*MATERIAL SUPPLIED*.
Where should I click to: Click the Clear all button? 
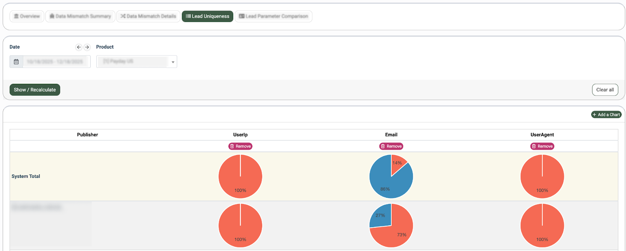[x=605, y=90]
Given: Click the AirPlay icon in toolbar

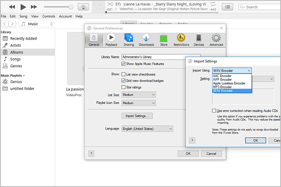Looking at the screenshot, I should [x=83, y=7].
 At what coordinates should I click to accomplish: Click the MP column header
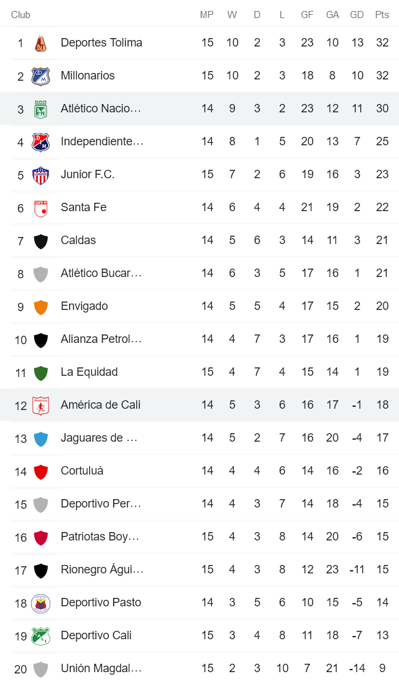click(207, 14)
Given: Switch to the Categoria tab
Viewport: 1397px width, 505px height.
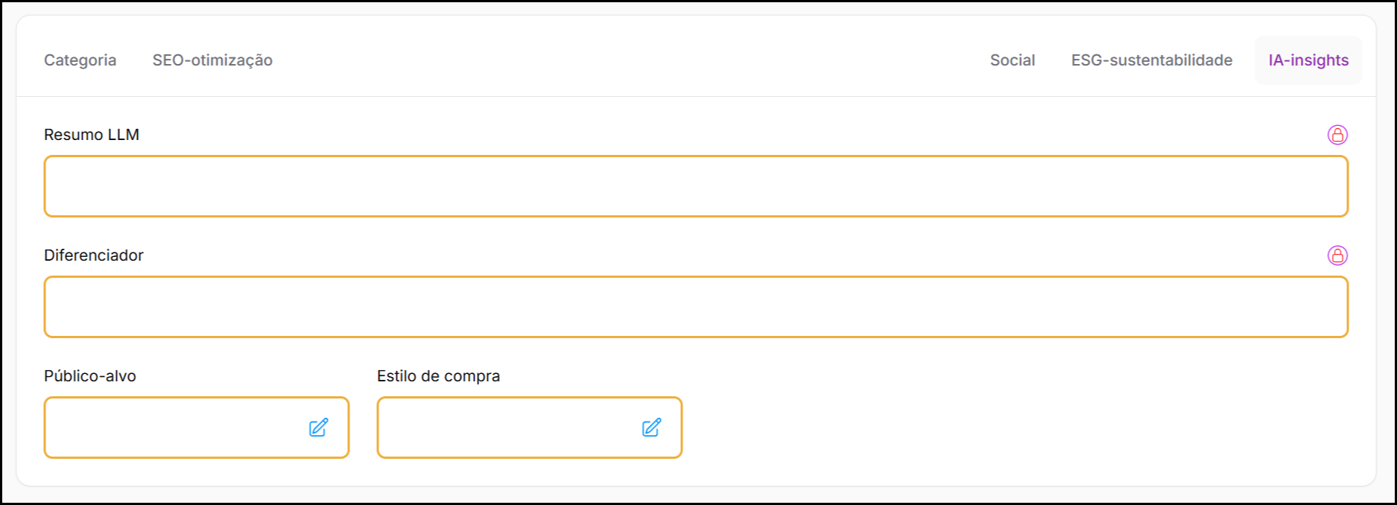Looking at the screenshot, I should [x=80, y=60].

*TO BE DONE*. Lay out every line of the records above as a Markdown table with the columns "Row" and "Line," numbering the rows and leaving out the blank lines. Omit the pictures.

*RESPONSE*.
| Row | Line |
|---|---|
| 1 | Where should I click to: Click the Clear all button?  |
| 2 | [x=605, y=90] |
| 3 | Given: Click the AirPlay icon in toolbar |
| 4 | Looking at the screenshot, I should [x=83, y=7]. |
| 5 |  At what coordinates should I click to accomplish: Click the MP column header |
| 6 | click(207, 14) |
| 7 | Given: Switch to the Categoria tab |
| 8 | Viewport: 1397px width, 505px height. |
| 9 | Looking at the screenshot, I should [x=80, y=60]. |